Rudden, 47, a senior vice president at software maker Lotus, based in Cambridge, Mass., is on the road an average of two nights a week, often flying to Europe and Asia to meet with key customers and take the pulse of market conditions, staying as long as a week at a time. "I'm running a significant piece of our software business, and it's a global business," Rudden says. Still, she adds, "I talk to the kids every day. No matter where I am, we try at least to have the equivalent of a dinner conversation." When she's in Europe, that means calling her kids at midnight, after business dinners and networking. When she's in Asia, 12 to 14 hours ahead, she wakes up at 5 a.m. and sends homework feedback via e-mail in between rounds of morning sit-ups. "I'm always multitasking," says Rudden.

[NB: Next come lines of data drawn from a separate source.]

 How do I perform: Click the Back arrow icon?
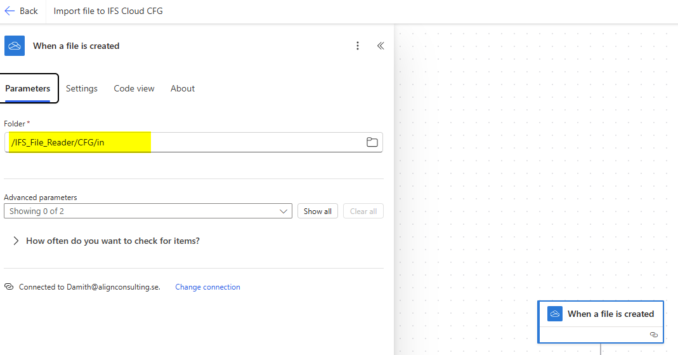click(x=10, y=11)
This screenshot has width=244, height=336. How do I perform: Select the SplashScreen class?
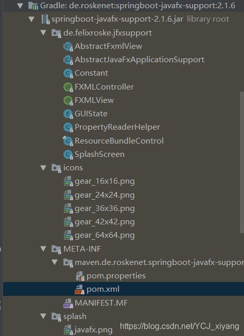pos(99,154)
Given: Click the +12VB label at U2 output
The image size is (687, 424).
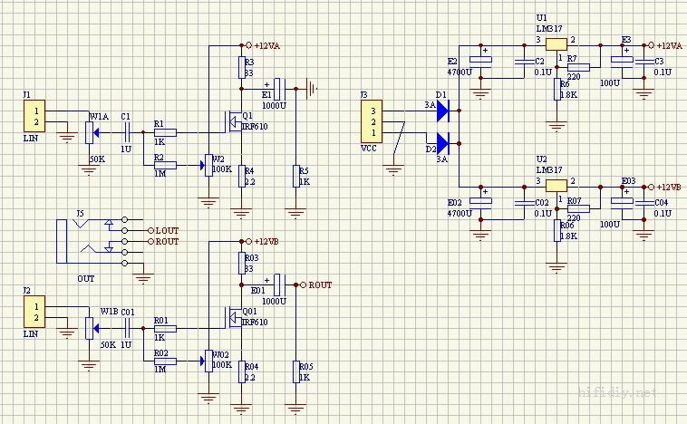Looking at the screenshot, I should pos(665,186).
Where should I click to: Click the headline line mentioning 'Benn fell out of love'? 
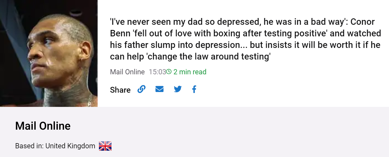point(245,33)
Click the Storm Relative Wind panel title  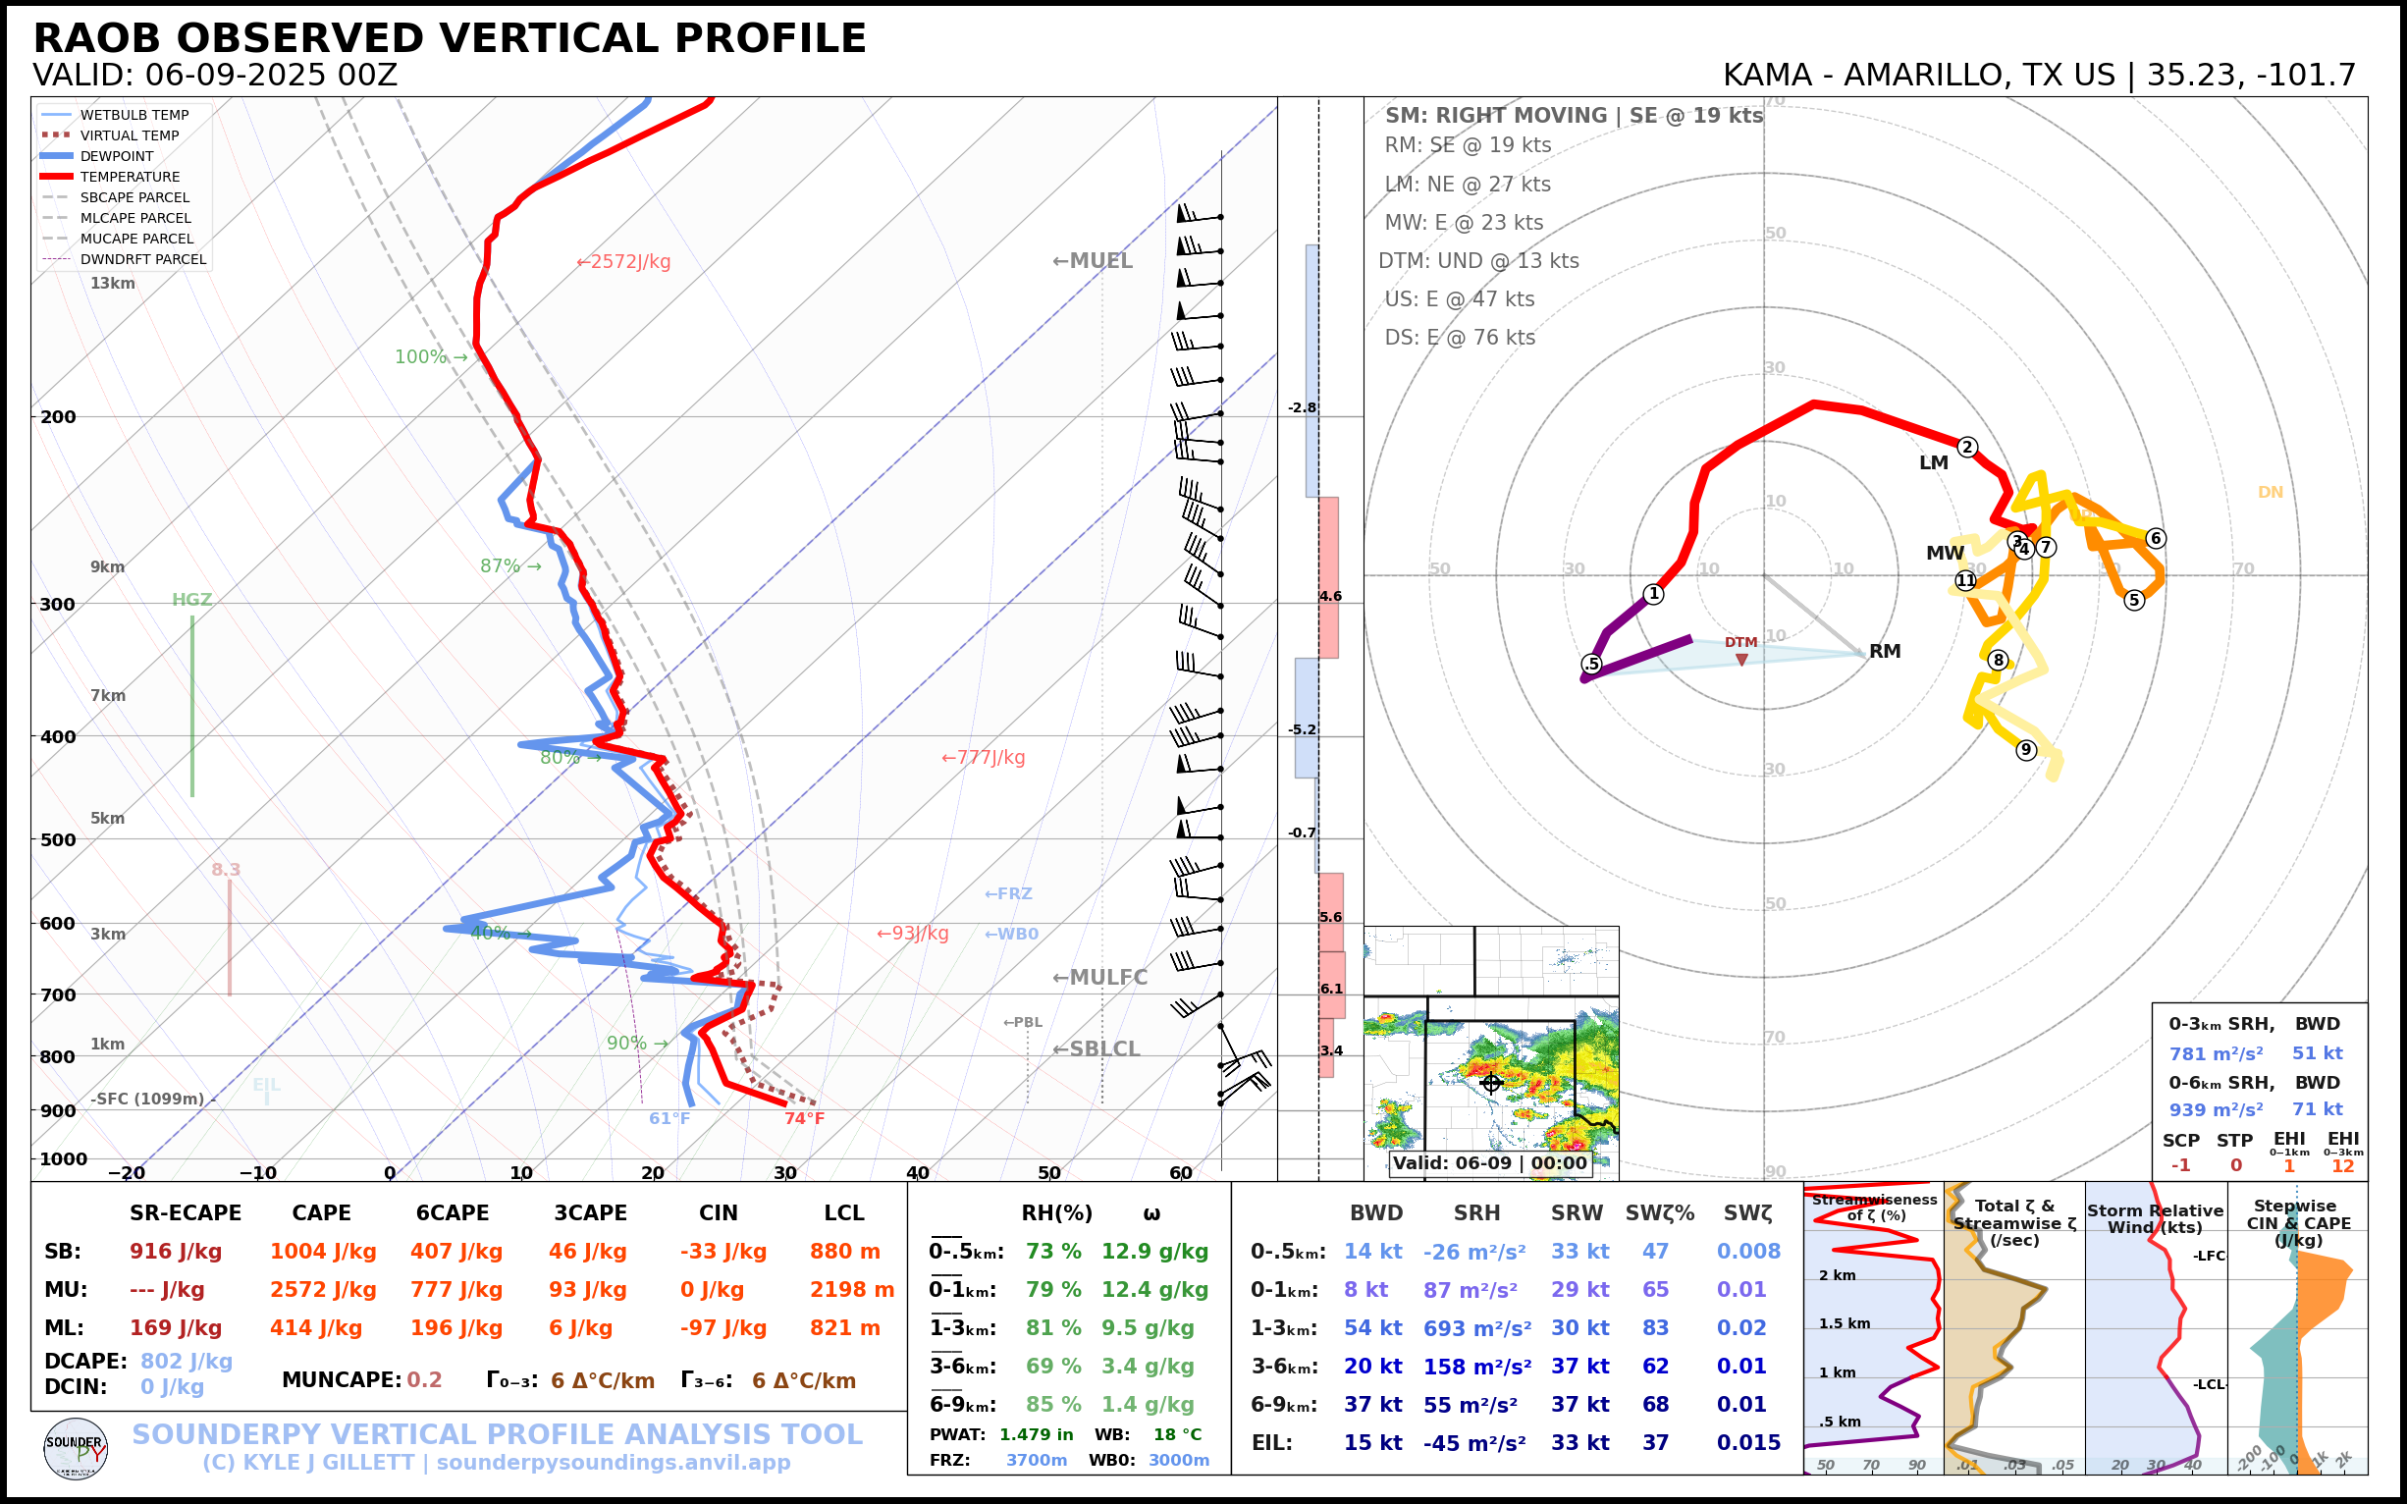coord(2154,1219)
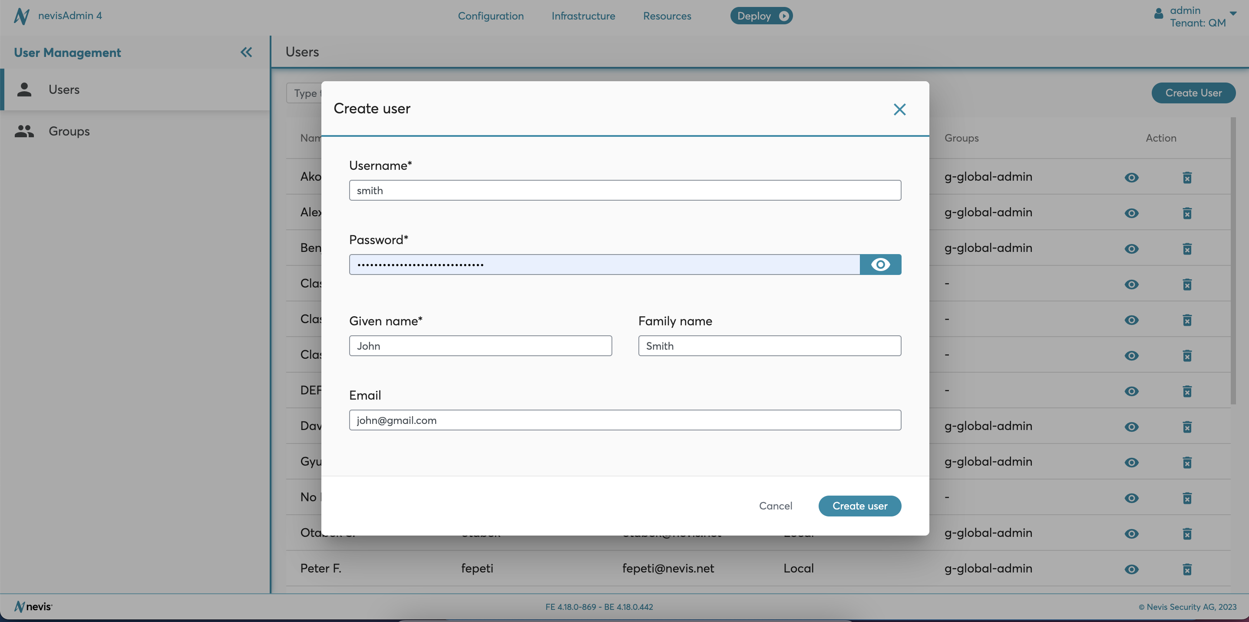1249x622 pixels.
Task: Open the Infrastructure menu
Action: click(x=583, y=16)
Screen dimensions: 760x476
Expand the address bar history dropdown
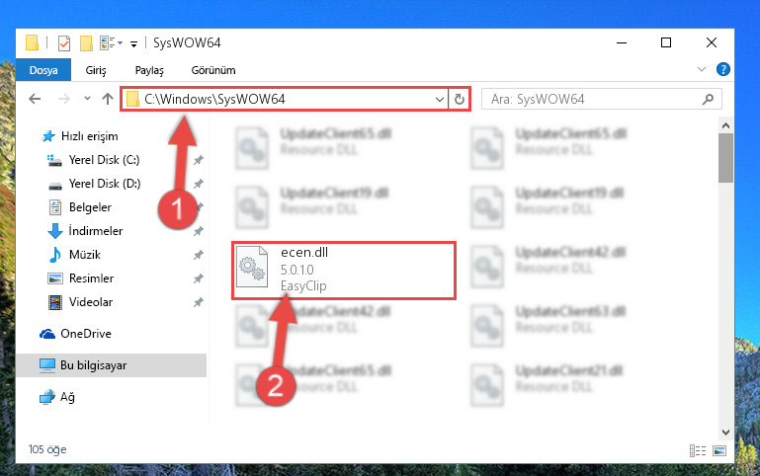pos(440,100)
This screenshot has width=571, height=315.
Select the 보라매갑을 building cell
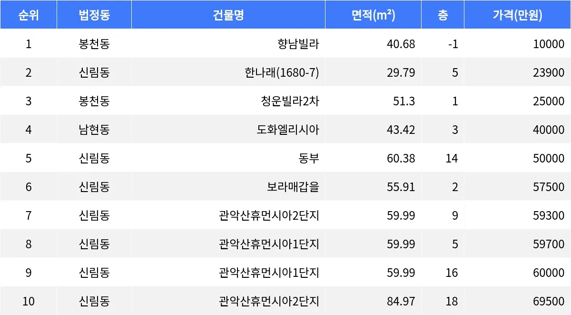click(x=293, y=187)
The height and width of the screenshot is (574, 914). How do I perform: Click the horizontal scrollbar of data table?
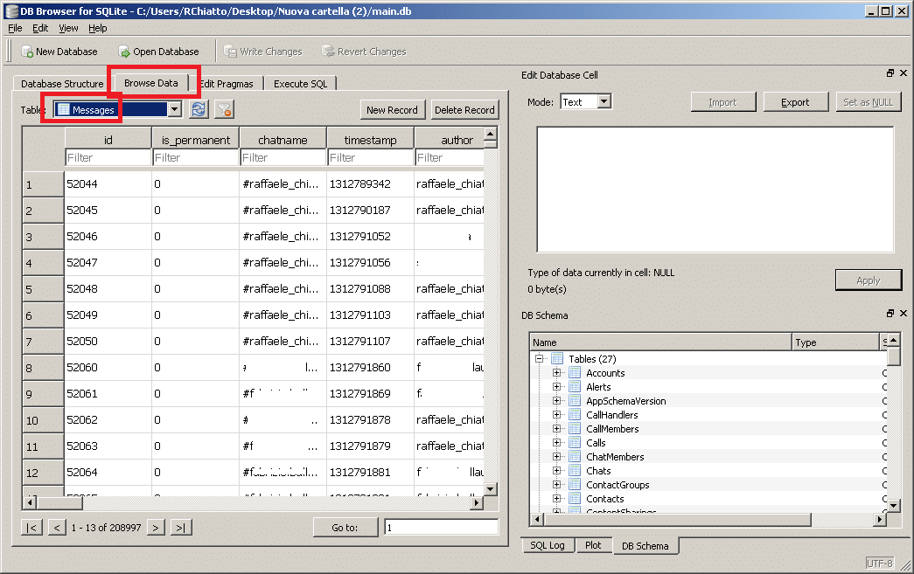254,503
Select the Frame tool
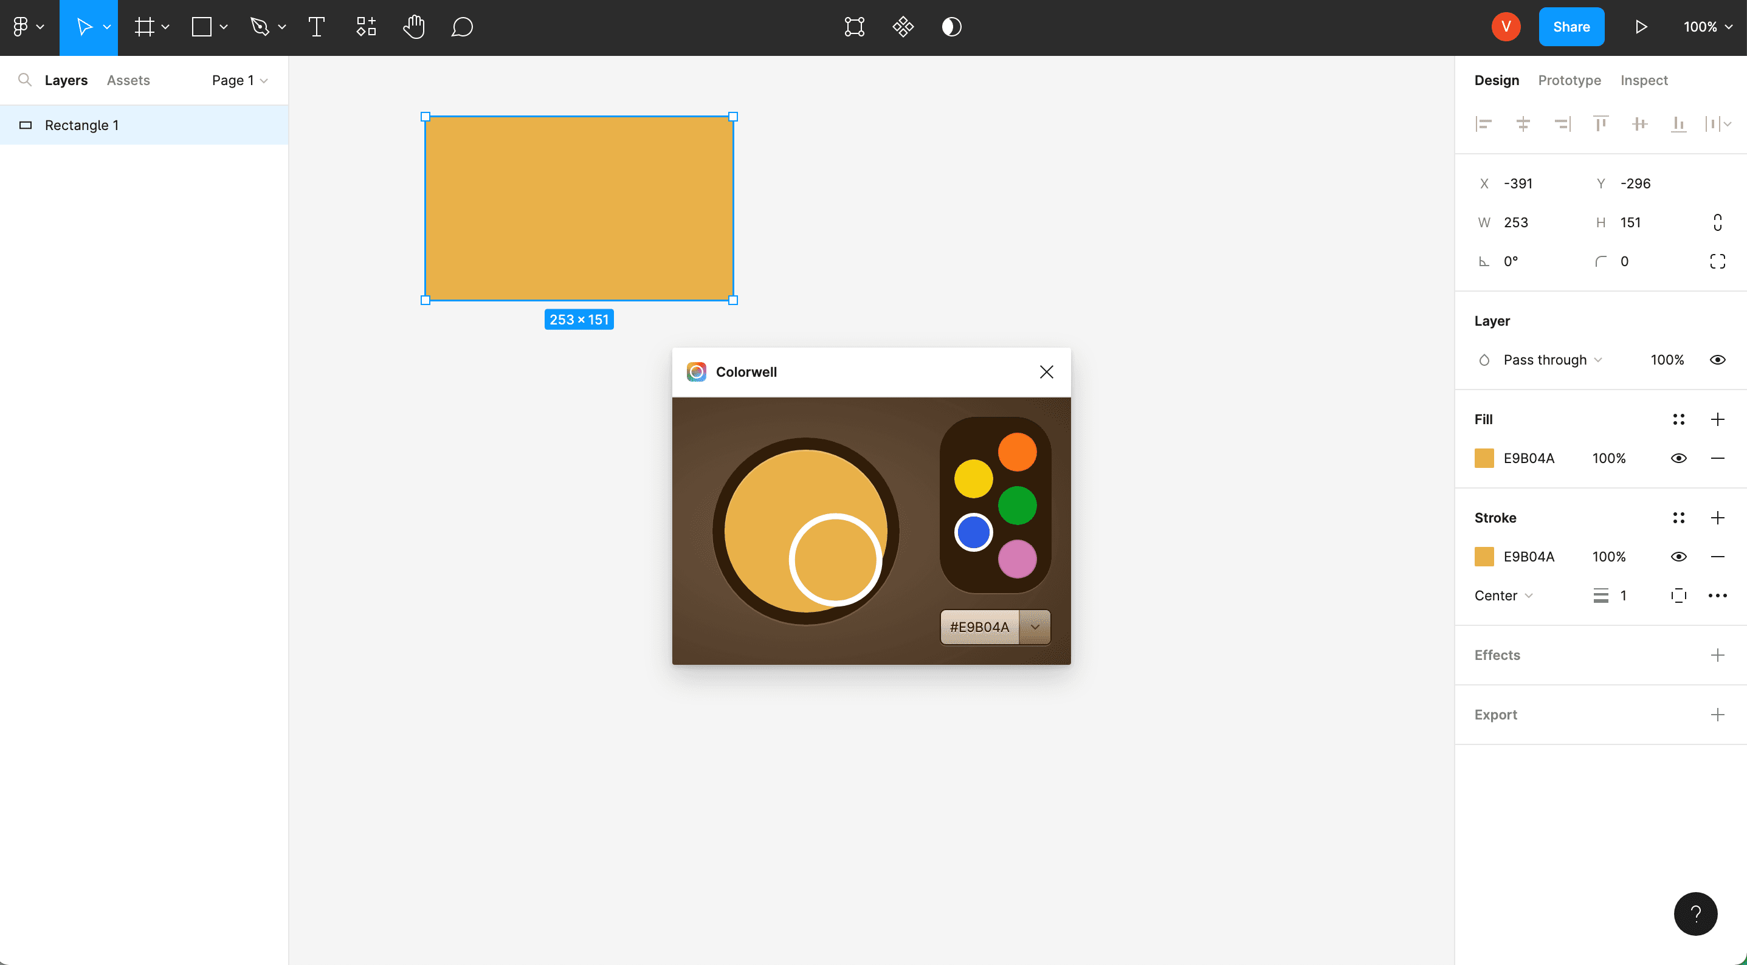The width and height of the screenshot is (1747, 965). click(x=144, y=27)
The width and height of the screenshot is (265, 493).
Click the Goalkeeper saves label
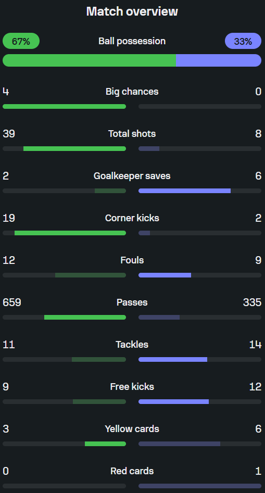(x=132, y=176)
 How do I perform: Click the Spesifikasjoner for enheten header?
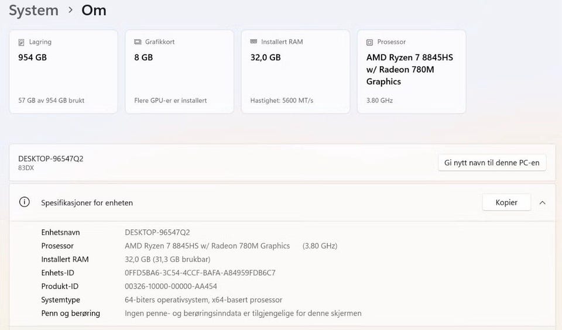[x=87, y=203]
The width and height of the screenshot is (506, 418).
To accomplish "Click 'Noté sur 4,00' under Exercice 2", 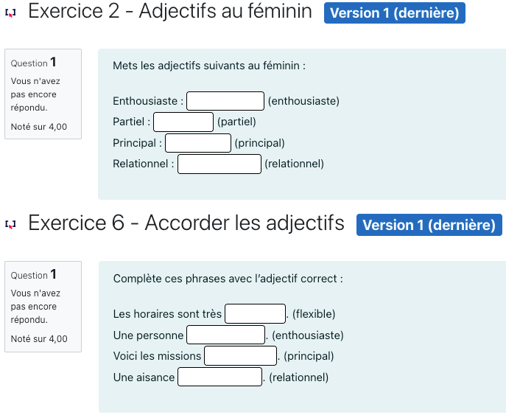I will [x=39, y=127].
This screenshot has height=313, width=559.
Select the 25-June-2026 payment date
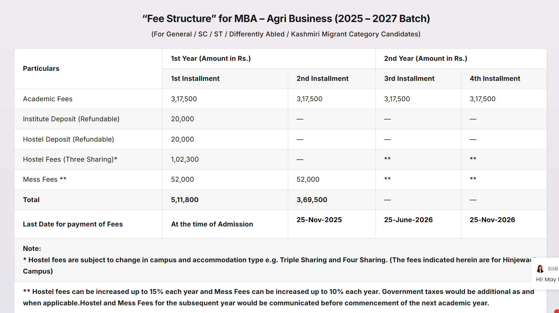[x=408, y=220]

While she is by no means the typical business traveler, Rudden represents a new breed that is just as likely to be in Kazakhstan as Kokomo, Saxony as San Francisco. Post-cold war market expansion, economic deregulation and a proliferation of air routes have made the world a much smaller place, traveled at a much more frenetic pace, than a decade ago. According to the National Business Travel Association, a resource for corporate travel managers of FORTUNE 500 and 1,000 companies, 6% of all business travel was international in 1994, three years after the Soviet Union disbanded and five years after the Berlin Wall came down. That number leaped to 20% in 1997.

"The demands on the business traveler today are a lot larger than they used to be," says Ruth Stanat, author of the new book Global Gold: Panning for Profits in Foreign Markets. The fall of the Iron Curtain is the crucial factor in the expanded scope of business travel. "When the walls came down, a lot of companies started taking a look at Eastern and Central Europe and China," Stanat says. "This effect has now permeated Latin America, because of political stability. As a result, the travel situation is explosive. And as a result of that, employees of expanding companies have had to change their life-styles."